■ Stated exercise 1 ■
Using the cybersecurity pyramid text, explain why the pyramid is presented as useful to organizations. Answer in one to three sentences.
■ Stated exercise 2 ■
Please transcribe the cybersecurity pyramid text from "Factor in elements" up to and including "optimal cyber resilience.".

The Cybersecurity Pyramid Explained: Understanding the Five Layers of Cybersecurity


An AI generated image of a pyramid in a cyber landscape.

Most organizations have at least some level of cybersecurity in place—in today’s dynamic threat landscape, you’d be remiss not to. However, even after investing thousands of dollars in dozens of cybersecurity solutions, over half of organizations don’t know if these tools are actually working. 


Factor in elements like cyber awareness training, disaster recovery plans, and compliance requirements, and most organizations today simply can’t accurately gauge their cybersecurity posture. 


This is precisely where the Blue Equinox Cybersecurity Pyramid comes into play. By objectively evaluating your business’s cybersecurity maturity level, we can help you pinpoint where your organization excels and where you have room to grow. A color-coded, easy-to-understand visual tool customized to your organization, the cybersecurity pyramid is a critical component in our IT consulting process. Although it provides just a snapshot of your overall cybersecurity posture, it can ultimately guide your organization toward optimal cyber resilience.

■ Records provided ■
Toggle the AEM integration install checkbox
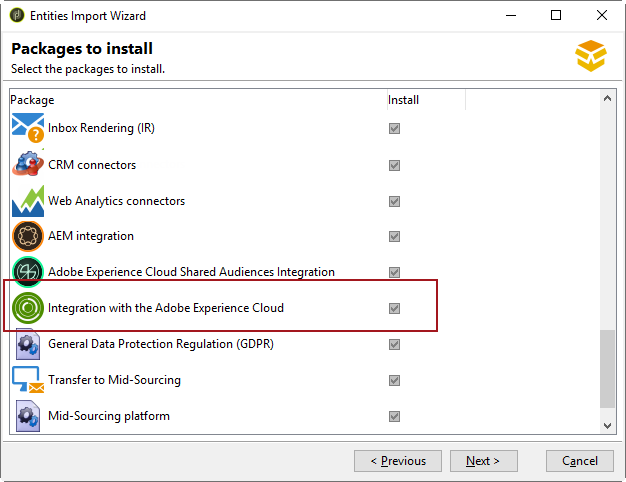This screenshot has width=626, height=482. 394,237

* * *

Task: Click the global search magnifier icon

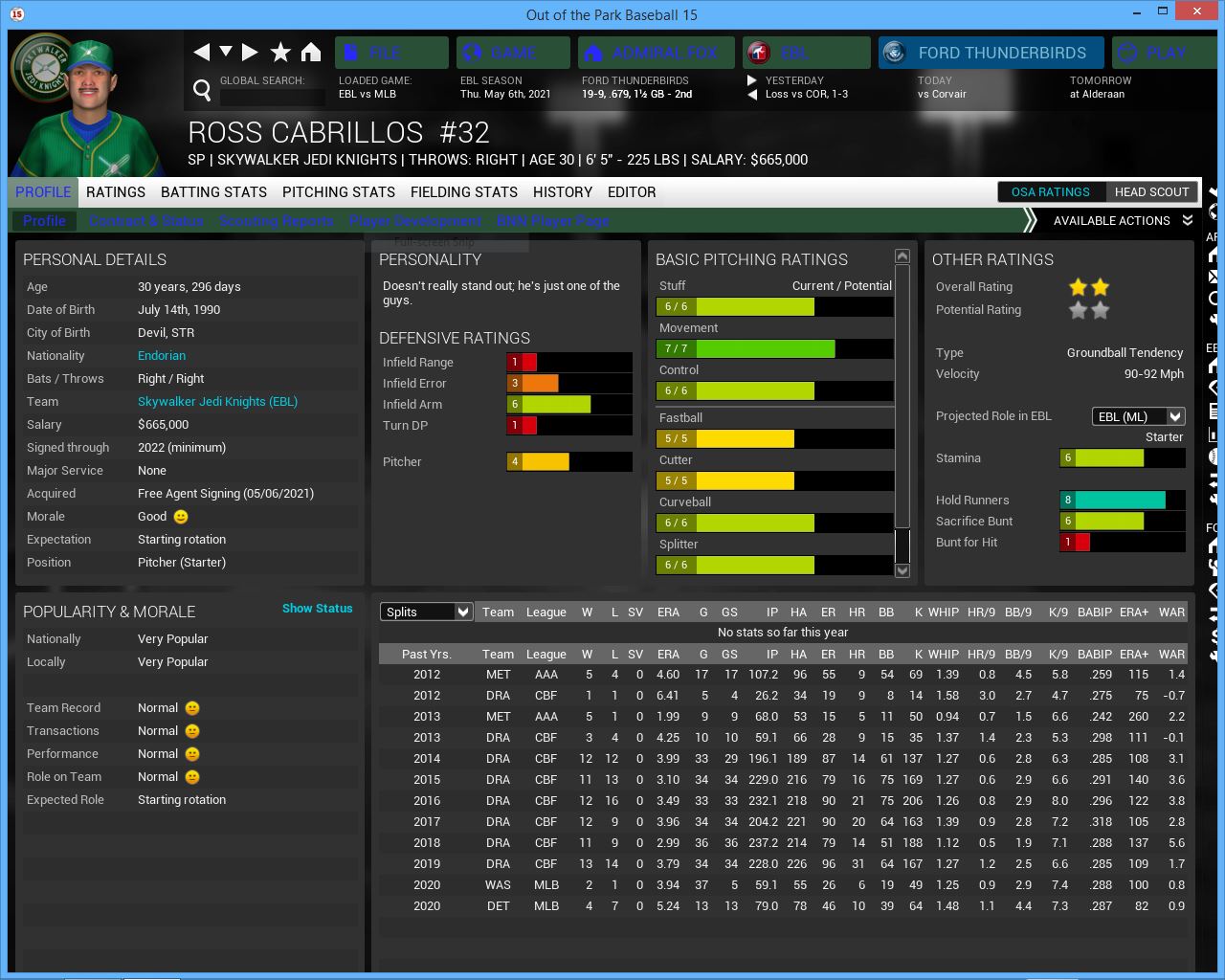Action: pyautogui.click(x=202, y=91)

* * *

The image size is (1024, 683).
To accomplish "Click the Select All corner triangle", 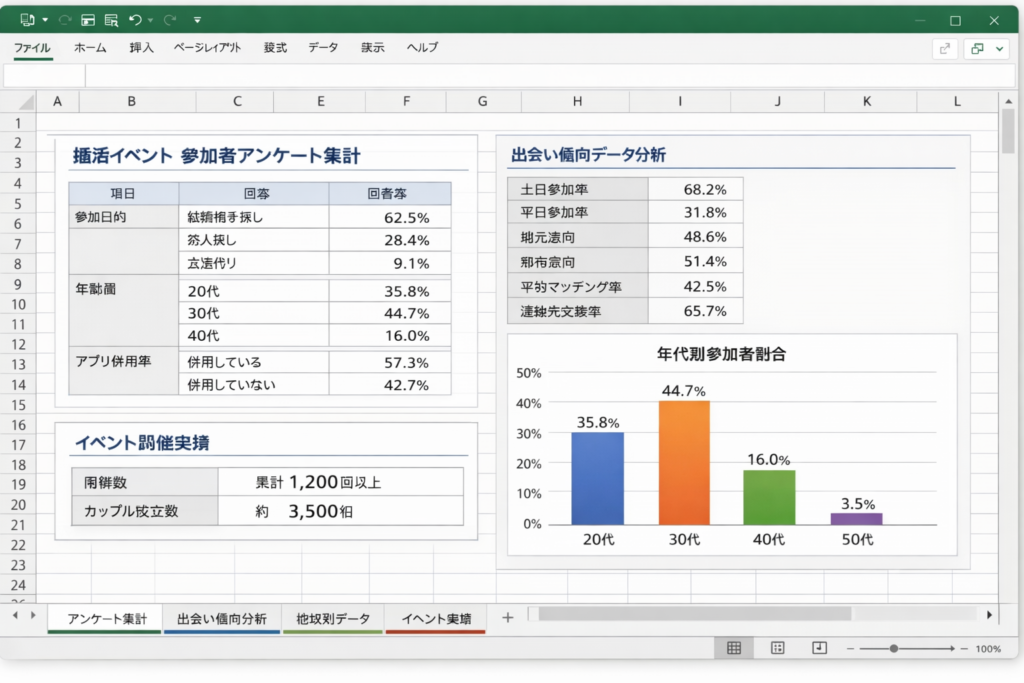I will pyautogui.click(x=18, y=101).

■ Problem solution 1 ■
Most organizations can't accurately gauge their cybersecurity posture. Over half don't know whether their tools are actually working, and cyber awareness training, disaster recovery plans, and compliance requirements add to the difficulty. The pyramid objectively evaluates an organization's cybersecurity maturity level, showing where it excels and where it has room to grow.

■ Problem solution 2 ■
Factor in elements like cyber awareness training, disaster recovery plans, and compliance requirements, and most organizations today simply can’t accurately gauge their cybersecurity posture. 


This is precisely where the Blue Equinox Cybersecurity Pyramid comes into play. By objectively evaluating your business’s cybersecurity maturity level, we can help you pinpoint where your organization excels and where you have room to grow. A color-coded, easy-to-understand visual tool customized to your organization, the cybersecurity pyramid is a critical component in our IT consulting process. Although it provides just a snapshot of your overall cybersecurity posture, it can ultimately guide your organization toward optimal cyber resilience.